Desde que llegaste a Mystic Falls, no pasaba un solo día tranquilo. No porque la ciudad fuera un caos sobrenatural, no. Eso ya lo sabías. Era por él. Damon Salvatore. El vampiro más arrogante, peligroso y, desgraciadamente, atractivo que habías conocido.

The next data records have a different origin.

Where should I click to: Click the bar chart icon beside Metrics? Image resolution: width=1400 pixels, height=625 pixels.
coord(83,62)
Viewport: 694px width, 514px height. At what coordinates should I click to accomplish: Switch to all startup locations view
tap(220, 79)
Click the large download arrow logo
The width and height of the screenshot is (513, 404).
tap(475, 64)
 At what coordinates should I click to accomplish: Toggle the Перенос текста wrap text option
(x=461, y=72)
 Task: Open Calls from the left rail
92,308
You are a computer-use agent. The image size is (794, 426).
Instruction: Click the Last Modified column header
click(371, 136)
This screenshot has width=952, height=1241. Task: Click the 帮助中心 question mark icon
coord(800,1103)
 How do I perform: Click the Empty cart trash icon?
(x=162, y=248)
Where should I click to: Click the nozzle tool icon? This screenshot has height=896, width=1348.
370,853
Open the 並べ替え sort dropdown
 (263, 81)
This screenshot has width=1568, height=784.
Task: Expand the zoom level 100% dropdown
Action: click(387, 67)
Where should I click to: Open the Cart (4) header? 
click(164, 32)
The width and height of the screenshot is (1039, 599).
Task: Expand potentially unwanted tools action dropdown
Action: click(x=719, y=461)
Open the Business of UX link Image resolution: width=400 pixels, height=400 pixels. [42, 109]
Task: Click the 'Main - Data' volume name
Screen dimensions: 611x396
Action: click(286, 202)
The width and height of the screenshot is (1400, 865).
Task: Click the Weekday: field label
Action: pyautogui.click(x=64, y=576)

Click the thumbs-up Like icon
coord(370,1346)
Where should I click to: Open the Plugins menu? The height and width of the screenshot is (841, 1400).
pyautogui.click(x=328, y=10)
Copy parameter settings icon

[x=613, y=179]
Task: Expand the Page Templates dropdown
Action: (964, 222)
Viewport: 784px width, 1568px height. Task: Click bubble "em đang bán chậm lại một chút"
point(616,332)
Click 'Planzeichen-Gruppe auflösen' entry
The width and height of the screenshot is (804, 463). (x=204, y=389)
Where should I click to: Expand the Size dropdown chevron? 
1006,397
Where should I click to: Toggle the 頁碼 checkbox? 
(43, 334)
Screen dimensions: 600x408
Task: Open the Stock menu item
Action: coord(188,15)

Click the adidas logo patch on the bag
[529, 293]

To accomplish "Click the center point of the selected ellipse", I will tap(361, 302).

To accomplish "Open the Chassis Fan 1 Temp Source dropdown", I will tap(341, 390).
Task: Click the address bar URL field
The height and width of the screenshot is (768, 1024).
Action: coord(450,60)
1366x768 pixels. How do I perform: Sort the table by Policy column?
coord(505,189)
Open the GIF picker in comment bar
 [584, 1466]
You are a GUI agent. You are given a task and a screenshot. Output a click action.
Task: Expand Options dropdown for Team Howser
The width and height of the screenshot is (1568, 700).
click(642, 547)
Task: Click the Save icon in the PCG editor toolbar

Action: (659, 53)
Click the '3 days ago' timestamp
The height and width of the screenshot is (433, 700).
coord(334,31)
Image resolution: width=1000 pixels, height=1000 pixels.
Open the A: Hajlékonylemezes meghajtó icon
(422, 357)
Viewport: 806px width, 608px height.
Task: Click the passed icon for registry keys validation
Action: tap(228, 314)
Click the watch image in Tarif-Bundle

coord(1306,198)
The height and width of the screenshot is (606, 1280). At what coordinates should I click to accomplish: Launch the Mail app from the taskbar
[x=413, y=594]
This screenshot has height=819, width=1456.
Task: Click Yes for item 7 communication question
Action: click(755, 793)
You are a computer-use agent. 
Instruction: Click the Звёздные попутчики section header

A diferencia de tu hermana Elena, que era dulce, empática y siempre trataba de ver lo bueno en todos, tú tenías una lengua afilada y una paciencia casi inexistente. Tu sentido del humor negro y tu incapacidad para fingir simpatía te habían hecho ganarte una reputación… peculiar. Y justo por eso Damon te encontraba divertida.
—¿No tienes otra casa que molestar, Salvatore? —le soltaste una tarde, al encontrarlo recostado en el sofá del salón de tu casa, como si fuera el dueño.
—La tuya tiene mejor café —dijo con una sonrisa ladeada, sin molestarse en moverse.
—La próxima vez le echo verbena. A ver si sigue siendo tu favorita.
Damon soltó una carcajada. Esa chispa en tus ojos, esa forma en la que no te derretías como todas las demás… lo tenía loco.
—Admitelo, te encanta que venga. —Se acercó a ti, esa típica mirada intensa clavada en la tuya.